The Midnight Gang
- Author: David Walliams
- Illustrator: Tony Ross
- Language: English
- Genre: Children's fiction
- Publisher: HarperCollins
- Publication date: 3 November 2016
- Publication place: United Kingdom
- ISBN: 978-0-00-848759-1
- Preceded by: Grandpa's Great Escape
- Followed by: Bad Dad

= The Midnight Gang =

2017 children's book written by David Walliams and illustrated by Tony Ross

The Midnight Gang is a children's book written by David Walliams and illustrated by Tony Ross. It was released by HarperCollins on 3 November 2016. The story follows a boy called Thomas "Tom" Charper going to a cruel hospital and joining a "midnight gang" consisting of the facility's other children and staff.

== Reception ==
Emily Bearn wrote in The Daily Telegraph, "it is a simple and touching story of children overcoming adversity with make-believe". Common Sense Media's Mary Eisenhart said, "British author David Walliams is in top form with this imaginative, poignant, often crude, and frequently hilarious tale of kids stuck in a London hospital. ... it's a heartstring-tugging, thought-provoking tale with unforgettable characters, relatable issues, and a determination to do better than the bad people in your life."
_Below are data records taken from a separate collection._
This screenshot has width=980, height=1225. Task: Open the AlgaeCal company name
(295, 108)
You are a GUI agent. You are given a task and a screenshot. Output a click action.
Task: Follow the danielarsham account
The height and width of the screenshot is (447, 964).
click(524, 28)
In a positive review for the School Library Journal, Caitlin Augusta stated, "Ross's numerous black-and-white illustrations mirror Walliams's lawless, uncontained revelry. ... Irreverent as Roald Dahl, Walliams is a unique author who's created a memorable world and cast of characters." In a mixed review, Kirkus Reviews said, "An entertaining tale that will definitely find an audience, but fans of icky, vicious comedy deserve better."

== Adaptations ==
The book was adapted for the theatre, and also for television, in 2018.